Auch der Wiederaufbau einer Wehrerfassung und Zielwerte für die
Vergrößerung der Bundeswehr gehören zur Reform: Ein Personalumfang von
460.000 Soldat*innen, die im Bedarfsfall zügig mobilisierbar seien, nimmt
sich die Bundesregierung vor. Damit das Gesetz in Kraft tritt, muss auch
der Bundesrat am 19. Dezember noch zustimmen.
„Unsere Zukunft sind keine Militärübungen, wir wollen keine Zukunft im
Tarnanzug, unsere Leben sind keine Spielbälle!“, sagt der sechzehnjährige
Berliner Shmuel in seinem Redebeitrag auf der Kundgebung am Halleschen Tor.
Bevor er anfangen konnte zu sprechen, musste die Bühne vom Vorplatz unter
die U-Bahnbrücke gefahren werden, um dem großen Andrang an Streikenden mehr
Platz zu verschaffen.
Nach Angaben der Polizei versammelten sich in Berlin 3.000 junge Menschen,
die Veranstalter*innen sprechen von 10.000. In Hamburg gingen nach
Polizeiangaben 1.700 Menschen auf die Straße, die Organisator*innen
sprachen von bis zu 5.000 Teilnehmerinnen und Teilnehmern.
Gut 2.000 Menschen beteiligten sich in Sachsen am „Schulstreik“, etwa in
Dresden, Leipzig und Chemnitz. Die überwiegend jungen Menschen in Dresden
riefen „Kein Mensch, kein Cent der Bundeswehr“ und „Hoch mit der Bildung,
runter mit der Rüstung“. Auf den Transparenten und Plakaten war unter
anderem zu lesen: „Für Wahlen zu jung, aber für Krieg reicht's“ und „Für
eine Zukunft ohne Zwangsdienste“.
## Sozialpolitik statt Aufrüstung
In Shmuels Ansprache in Berlin zeigt sich die empfundene Diskrepanz
zwischen Jugendlichen und den Entscheidungsträger*innen in der
Bundesregierung. „Die Politiker sind nicht unsere Politiker – kein Cent für
ihre Aufrüstung!“, sagt er.
In der Bundeswehr erwarten die jungen Menschen Diskriminierung,
Erniedrigung und Gewalt durch Vorgesetzte, befürchtet Shmuel. Um sich der
Instrumentalisierung von jungen Menschen zu widersetzen ruft er die
Versammelten dazu auf, sich in Schulen, Unis und Betrieben zu organisieren.
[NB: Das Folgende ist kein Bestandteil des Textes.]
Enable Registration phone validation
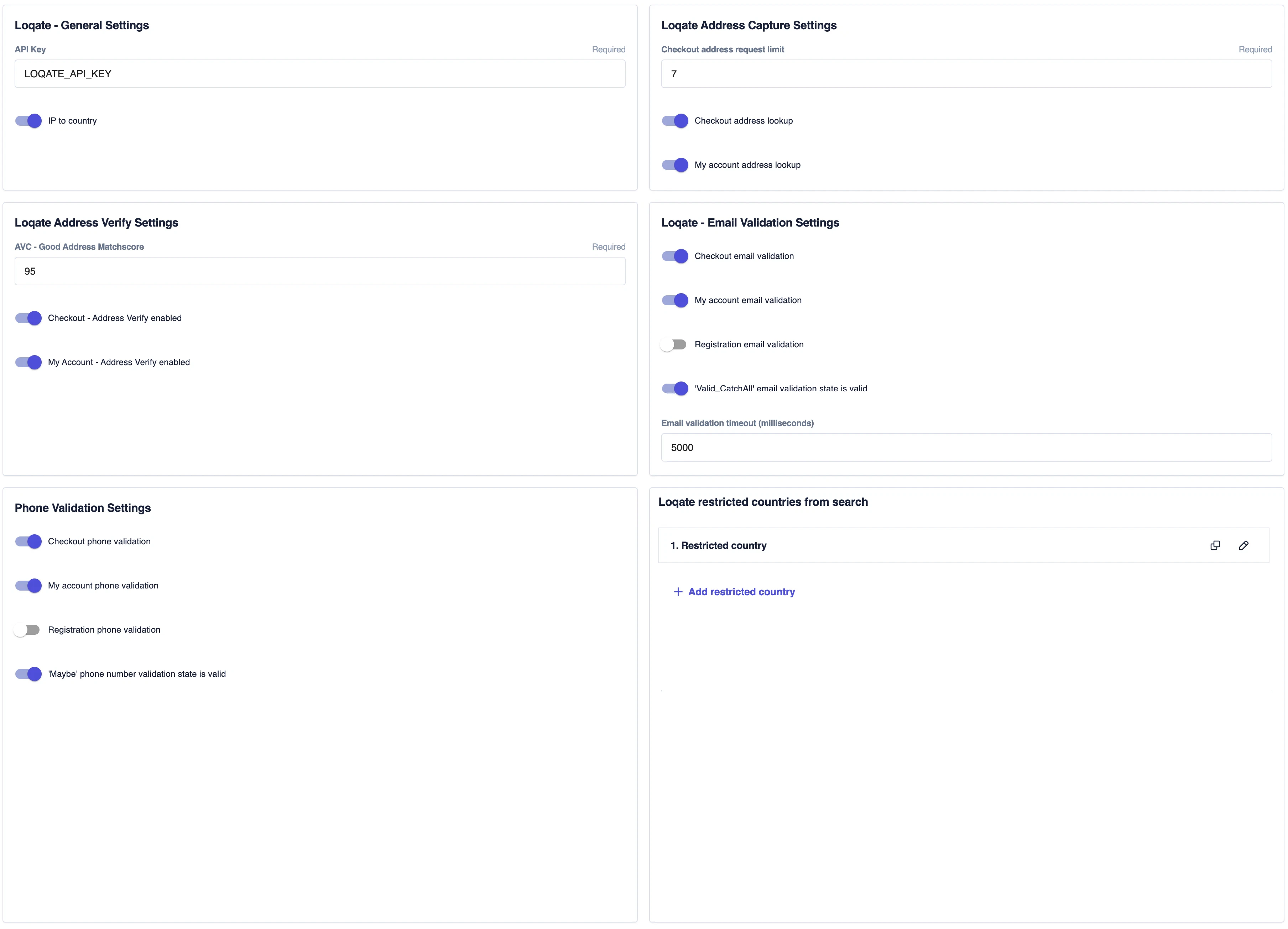Image resolution: width=1288 pixels, height=929 pixels. click(x=27, y=629)
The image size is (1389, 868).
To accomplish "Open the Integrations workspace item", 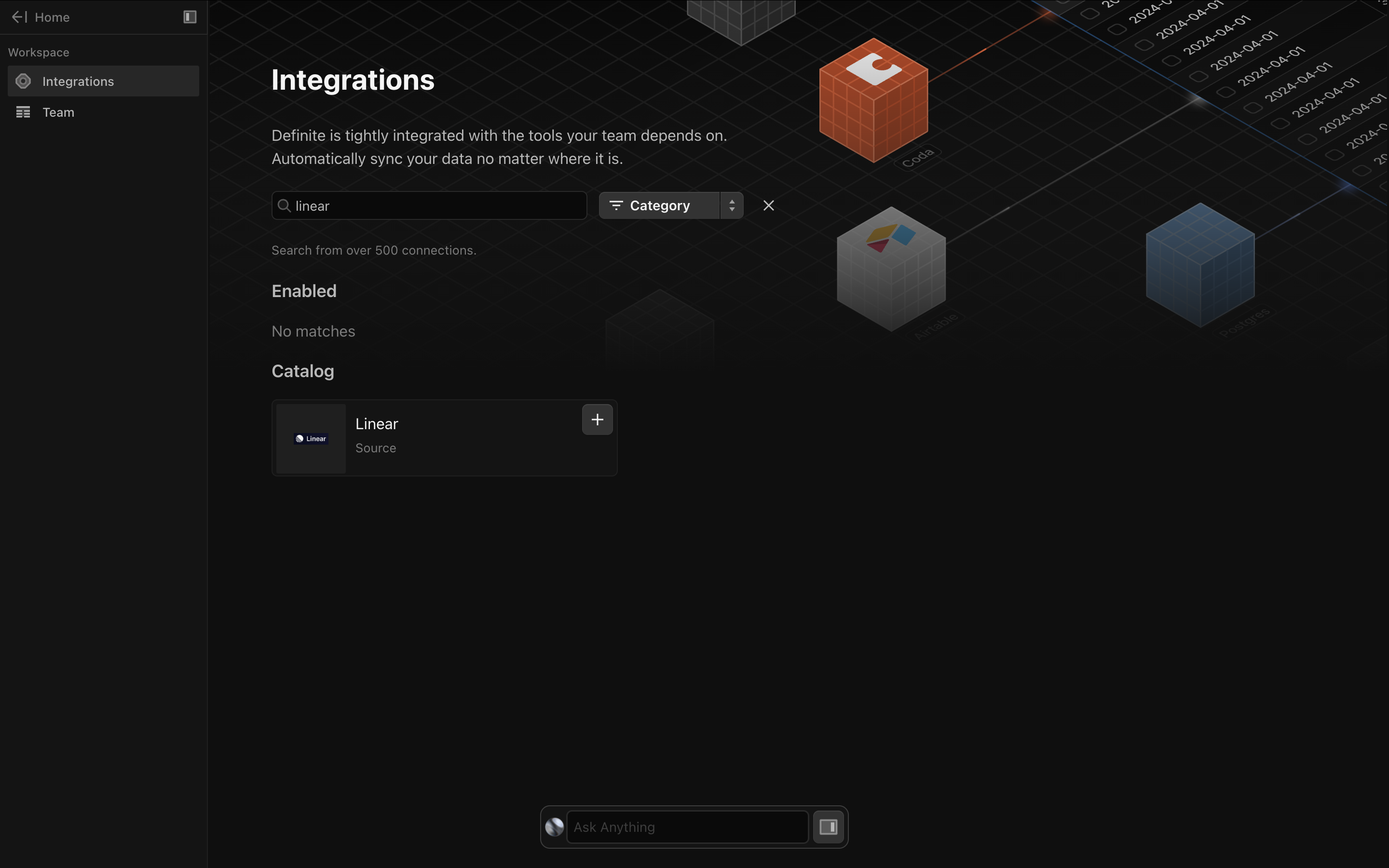I will tap(78, 81).
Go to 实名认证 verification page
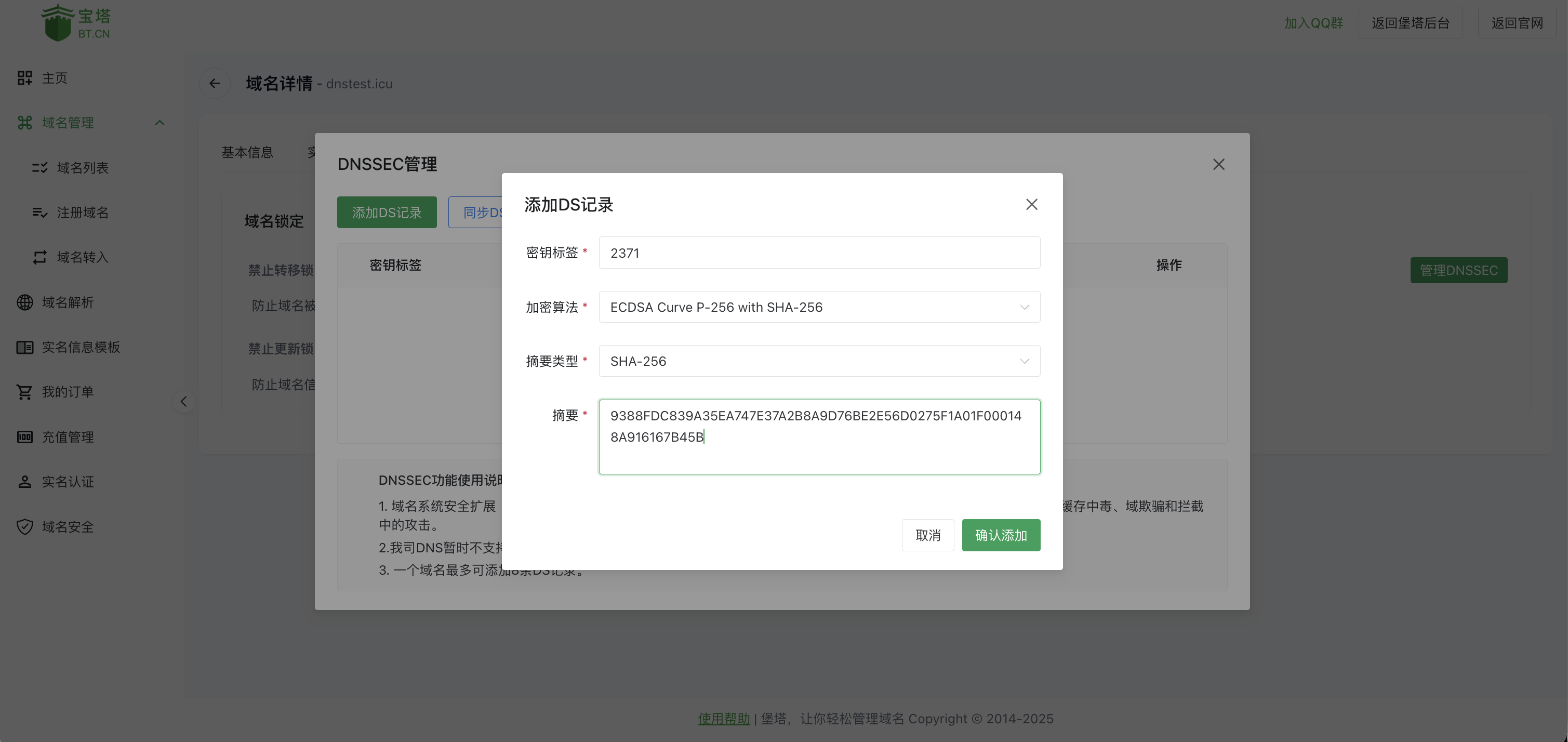The width and height of the screenshot is (1568, 742). pos(67,482)
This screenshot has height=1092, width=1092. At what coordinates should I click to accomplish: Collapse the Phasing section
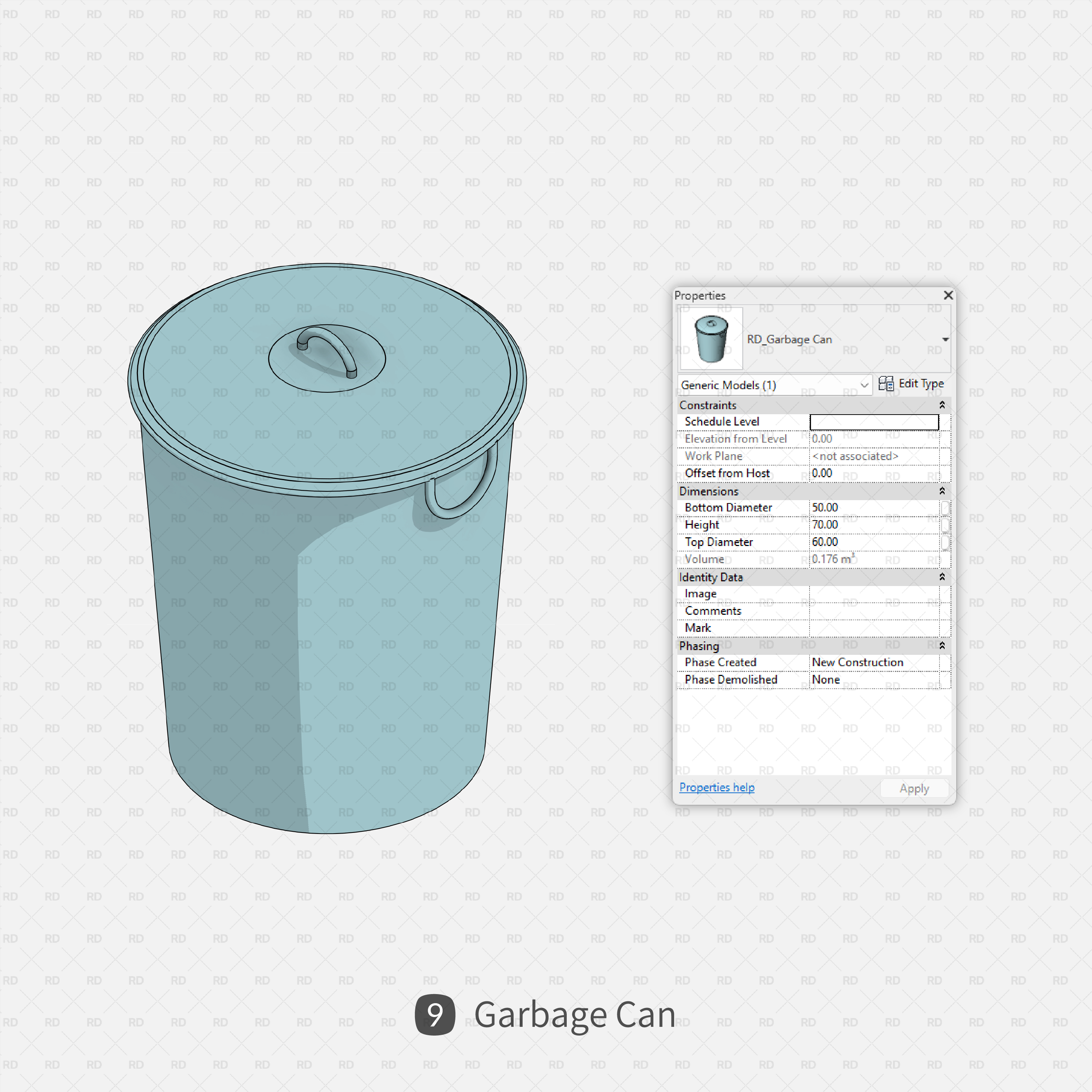942,645
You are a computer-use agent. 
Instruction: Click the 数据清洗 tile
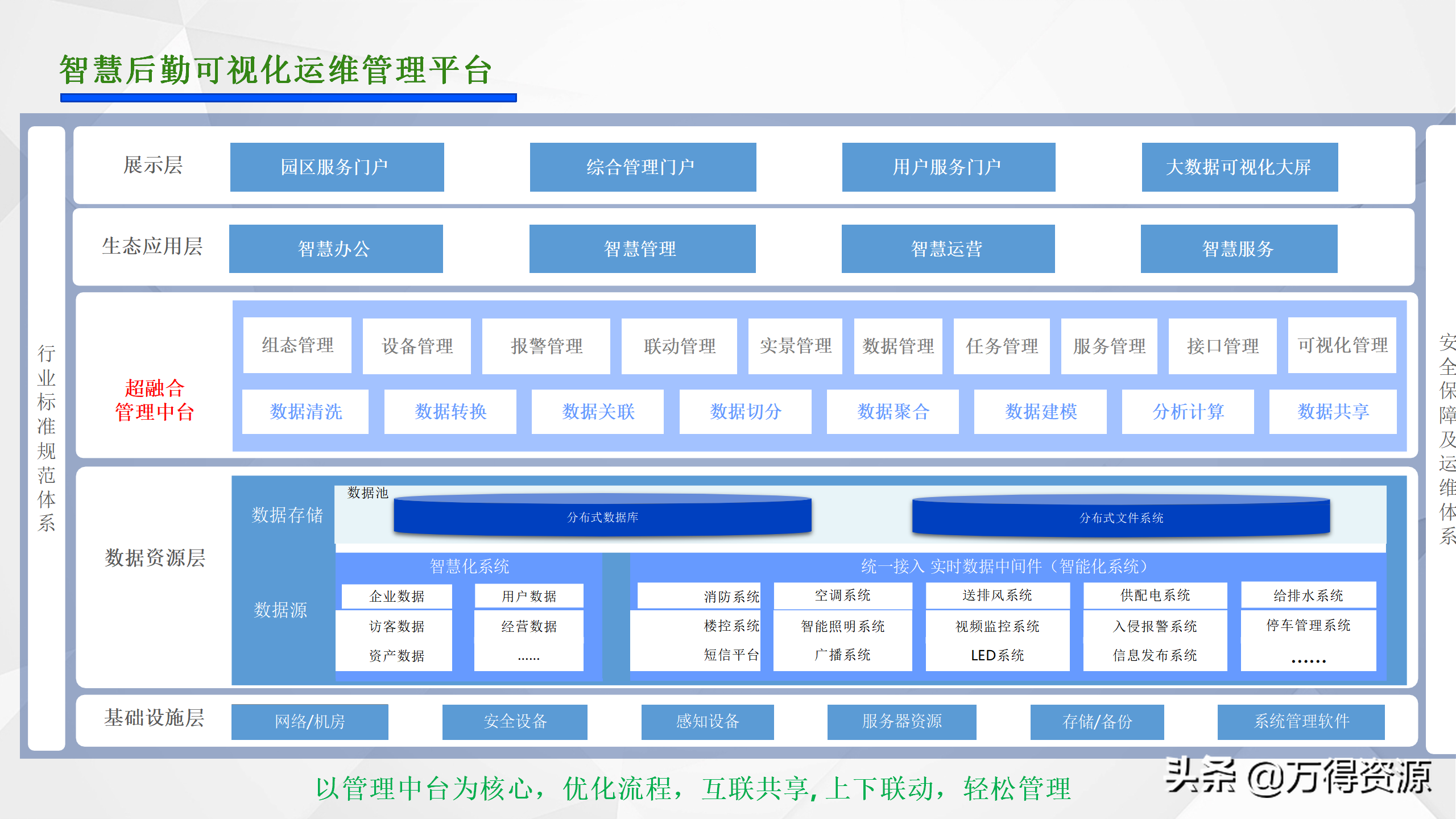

Es gelte, dafür zu kämpfen, dass mehr Geld in Sozialpolitik fließt, statt
in Militarisierung.
Der Schüler Malte schließt sich der Forderung seines Vorredners an und
kritisiert Kürzungen im Sozialen bei gleichzeitigen Milliarden-Gelder für
die Bundeswehr: „Wir leben in einem System, das Profite über Menschen
stellt – Jugendliche sollen auf andere Jugendliche schießen, während die
Bonzen Champagner saufen und sich über steigende Rüstungsprofite freuen.“
Nicht nur Jugendliche, auch eine Grundschullehrerin, die im „Bündnis gegen
Waffenproduktion“ organisiert ist, kommt zu Wort. Sie zitiert eine ihrer
Schüler*innen, die mit Bezug auf die von Friedrich Merz angestoßene
Stadtbild-Debatte gefragt habe: „Sie wollen uns hier nicht haben, aber
jetzt sollen wir für sie sterben?“ Die Regierung schüre ubegründete Angst
vor einem russischen Angriff und rechtfertige so die Aufrüstung, meint die
Lehrerin. Man müsse sich entschlossen gegen Krieg und Militarisierung
stellen, „egal ob in Deutschland, Sudan, Palästina, Ukraine oder Russland“.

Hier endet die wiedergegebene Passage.